Flow Control with Ink-jet Printed Polymer Surfaces

喷墨印刷聚合物表面的流量控制

• 批准号: EP/F004435/1
• 负责人: Jonathan Morrison
• 金额: $ 23.17万
• 依托单位: Imperial College London
• 依托单位国家: 英国
• 项目类别: Research Grant
• 财政年份: 2008
• 资助国家: 英国
• 起止时间: 2008 至 无数据
• 项目状态: 已结题
• 来源: https://gtr.ukri.org/projects?ref=EP%2FF004435%2F1
• 关键词: Flow; Control; Ink; jet; Printed

The overarching goal is to design a variety of textured surfaces (both static and time-dependent) fabricated using a variety of polymers, which, in the case of active surfaces, are electroactive. The textured surfaces will take a variety of forms: polymer ink-jet printing can straightforwardly produce a static array of riblets of dimensions designed for maximum drag reduction. The technique may be extended to the printing of Electroactive Polymer (EAP) with electrodes (e.g. graphite) so that the riblets are re-configurable for the flight condition. Therefore 'smart' riblets may be optimised in-flight for maximum drag reduction throughout the flight envelope, or, their configuration adjusted to account for any effects of erosion, so considerably extending their lifetime. In the longer term (i.e. as part of work in subsequent years), the techniques will be developed to drive spanwise travelling waves beneath the turbulent boundary layer. This technique, currently under development in the PI's group, is known to lead to drag reductions roughly three times that possible with static riblets ( 30%) at low Reynolds numbers. It has yet to be verified at high Reynolds numbers. Our proposal of a continuous monolithic EAP surface with embedded electrical actuation and control offers several advantages in terms of ease of manufacture, low maintenance and environmental robustness, all of which are very attractive to the aeronautical sector.

主要目标是设计各种纹理表面(包括静态的和时间相关的)，使用各种聚合物制造，在活性表面的情况下，这是电活性的。纹理表面将采取多种形式：聚合物喷墨打印可以直接产生尺寸设计为最大减阻的静态肋骨阵列。

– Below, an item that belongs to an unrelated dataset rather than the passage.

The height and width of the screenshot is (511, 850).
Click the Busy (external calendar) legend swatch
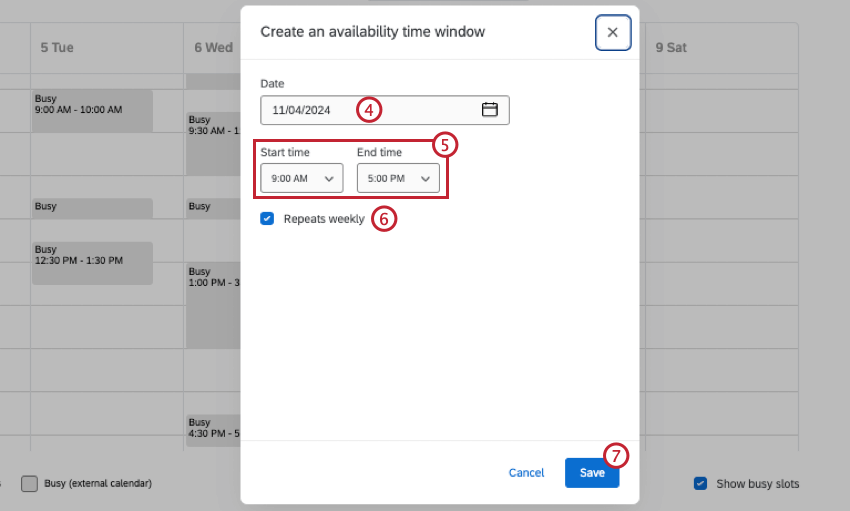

该技术可扩展到具有电极(例如，石墨)的电活性聚合物(EAP)的印刷，从而使肋片可重新配置以适应飞行条件。因此，“智能”肋片可以在飞行中进行优化，以最大限度地减少整个飞行包线的阻力，或者调整它们的配置，以考虑到任何侵蚀的影响，从而大大延长它们的使用寿命。在较长期内(即作为以后几年工作的一部分)，将开发出在湍流边界层下驱动跨向行波的技术。这项技术目前正在PI的小组中开发，众所周知，在低雷诺数时，这种技术的减阻效果大约是静态肋片(30%)的三倍。在高雷诺数的情况下，这一点还有待验证。我们提出的具有嵌入式电驱动和控制的连续整体式EAP表面在制造容易、维护成本低和环境稳健性方面具有几个优点，所有这些都对航空部门非常有吸引力。